In April, Kılıçdaroğlu said the coup attempt occurred within the knowledge of the ruling Justice and Development Party (AKP) and was therefore a “controlled coup,” meeting harsh criticism from the government and President Recep Tayyip Erdoğan.

Çelik said the “controlled coup” remarks he had also voiced on television, were among the issues of accusations.

“I was asked about the reason why I was using the term ‘controlled coup,’ which they called a ‘FETÖ discourse.’ I told them Kılıçdaroğlu was also voicing that description and that his comments should not be directed as accusations to his lawyer,” he added.

Meanwhile, jailed CHP Istanbul lawmaker Enis Berberoğlu has said he will apply to the European Court of Human Rights (ECHR) when all legal means are exhausted.

“The judiciary does not act within the framework of justice,” said Berberoğlu, who was sentenced to 25 years in jail for “leaking state secrets” in a Syria-bound intelligence trucks case on June 14.

“When a person is sentenced to 25 years in jail, he stops counting the days inside. The judiciary does not act within the boundaries of justice. It is also confused on what to do. I think it is hard to satisfy both sides,” Berberoğlu told Pınar Türenç, the head of Turkish Press

Council, adding he “feels sad for Turkey,” during the latter’s visit to Istanbul’s Maltepe Prison.

“The Constitutional Court is aware of the situation. The appeals court cannot examine the situations of arrested lawmakers and issue a ruling regarding them. So, I’m waiting for six months to pass. The last stop for me will also be the ECHR,” he also said.

Meanwhile, AKP Manisa Deputy Selçuk Özdağ had said he did not support the lifting of parliamentary immunities in March 2016.

“We wanted constitutional amendments and proposed the lifting of parliamentary immunities for lawmakers who already had a summary of proceedings regarding them. The bill passed with the CHP’s approval. Personally, I’m a lawmaker who is against the lifting of lawmakers’ parliamentary immunities,” Özdağ told daily Habertürk on Oct. 1, as he added he did not cast his vote on the day of voting.

“I was abroad that day, but I voiced this inside the party. I spoke with both the CHP and the MHP [Nationalist Movement Party]. I told them, ‘If you lift them, Kılıçdaroğlu may be arrested in the following days. He has too many summaries of proceedings on him. It is inappropriate.’ I still think the same way. The immunities should not have been lifted,” he said.

Özdağ said lawmakers should be tried over crimes they committed when their deputyship ends. He also defended trial without arrest for those who are not involved in terrorism and who engage in politics or journalism within the indivisible unity of Turkey.

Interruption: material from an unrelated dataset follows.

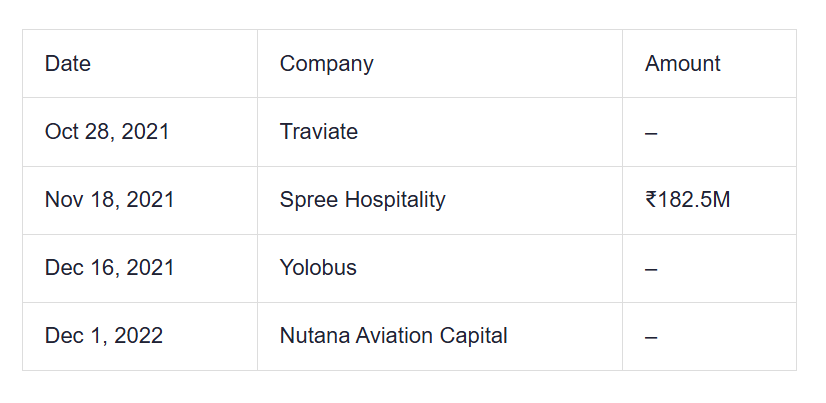Select the Oct 28, 2021 date cell

point(107,132)
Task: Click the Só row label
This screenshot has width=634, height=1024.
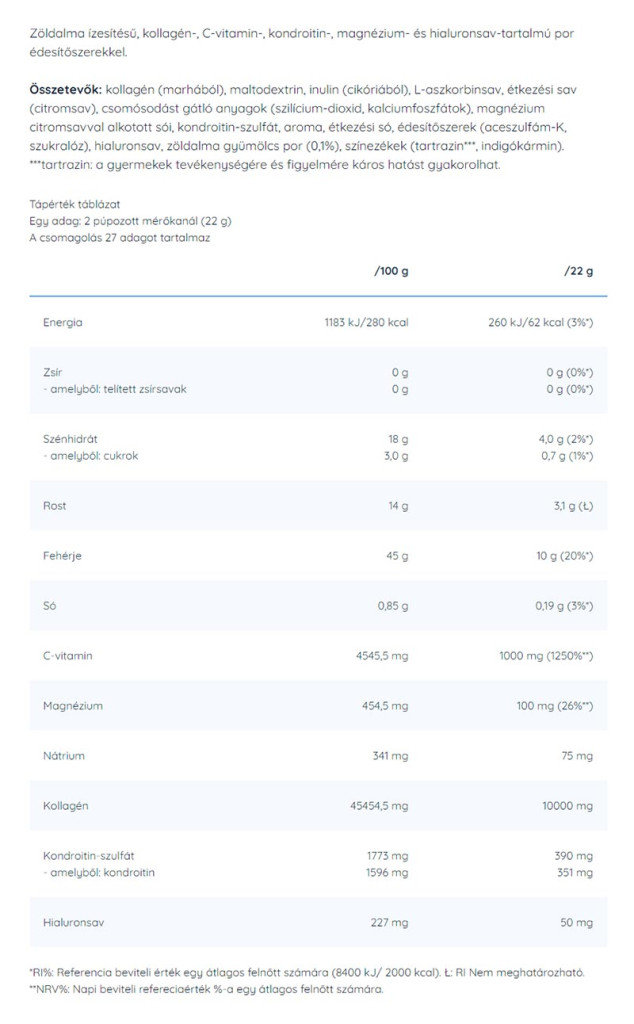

“You can have a trial without arrest with a ban on traveling abroad. I remained in jail for seven years. I know what lack of freedom and jail means. Jail means burying people alive and throwing soil on them every day. If you manage to get on top of the soil you live, but otherwise you die. That is why I would not want anyone’s freedom to be taken away. The judiciary must be very sensitive,” he added.